Task directions: Your reply should repeat all records verbatim and contain no images.
[[ Provided entries, beginning ]]
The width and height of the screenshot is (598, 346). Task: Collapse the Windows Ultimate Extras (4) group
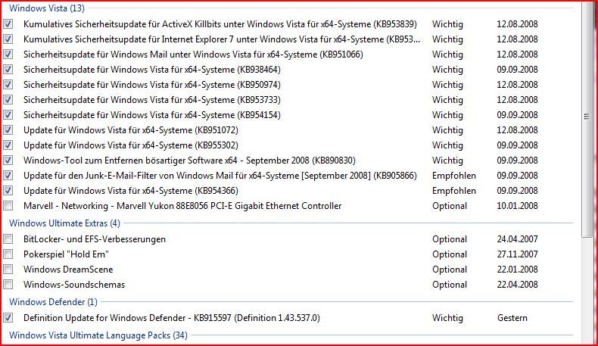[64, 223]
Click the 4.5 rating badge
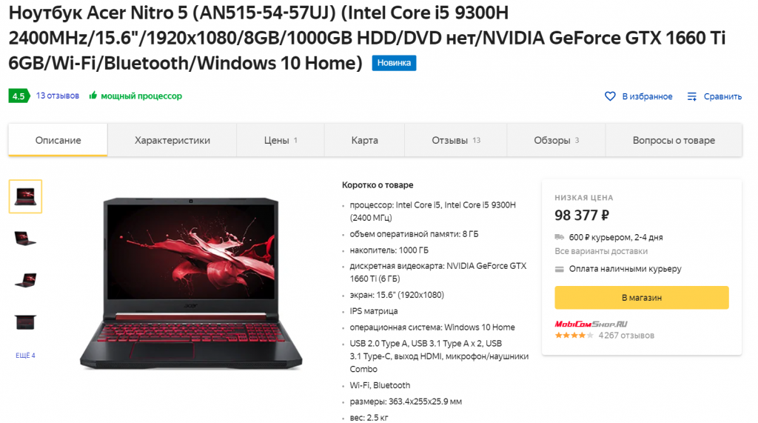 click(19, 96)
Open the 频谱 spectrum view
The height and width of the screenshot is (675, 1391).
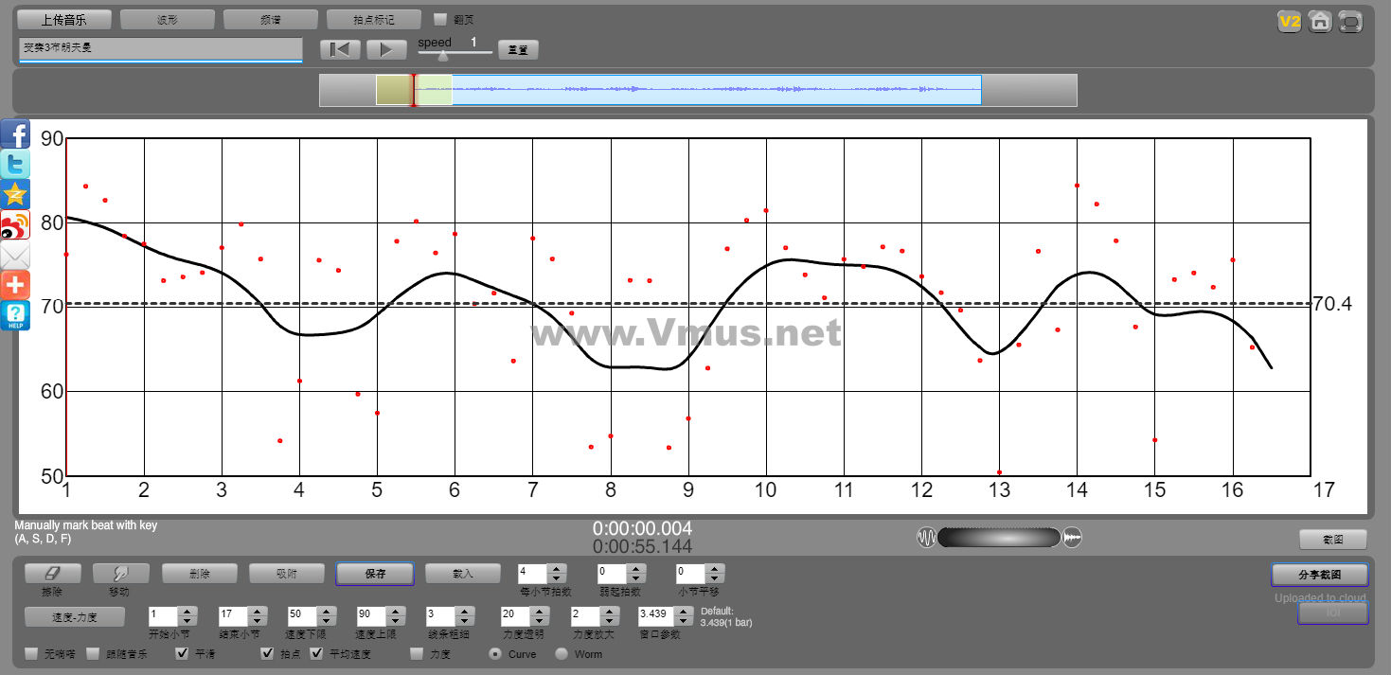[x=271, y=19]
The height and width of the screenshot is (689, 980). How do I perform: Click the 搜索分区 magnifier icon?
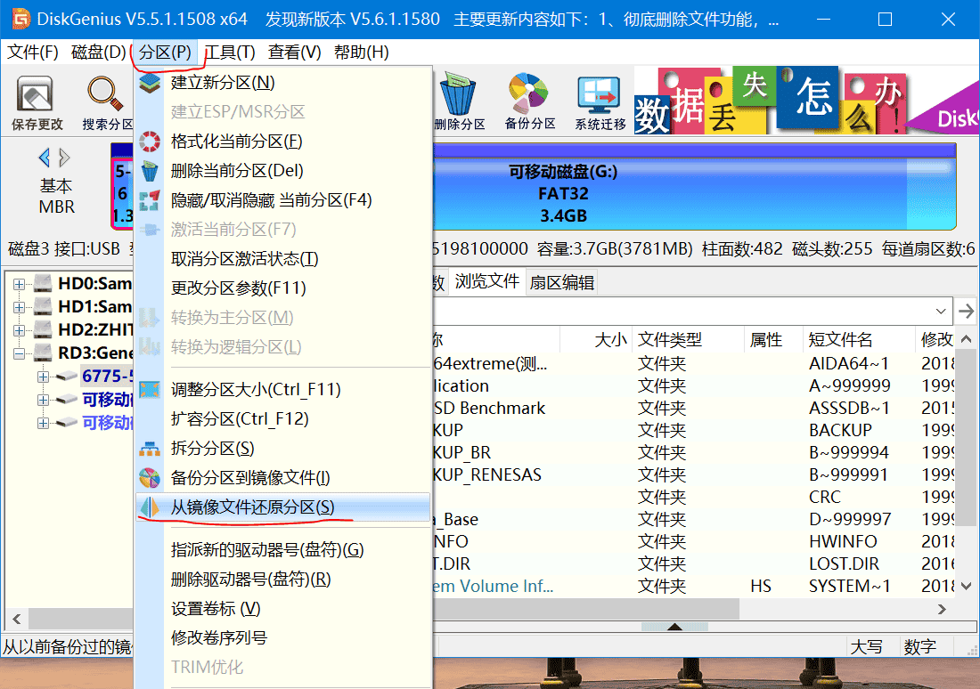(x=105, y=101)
[[ Provided entries, end ]]
Response:
The width and height of the screenshot is (598, 346). Task: Collapse the Windows Ultimate Extras (4) group
[64, 223]
Click the 4.5 rating badge
 click(19, 96)
Open the 频谱 spectrum view
The height and width of the screenshot is (675, 1391).
[x=271, y=19]
The height and width of the screenshot is (689, 980). How do I perform: Click the 搜索分区 magnifier icon?
(x=105, y=101)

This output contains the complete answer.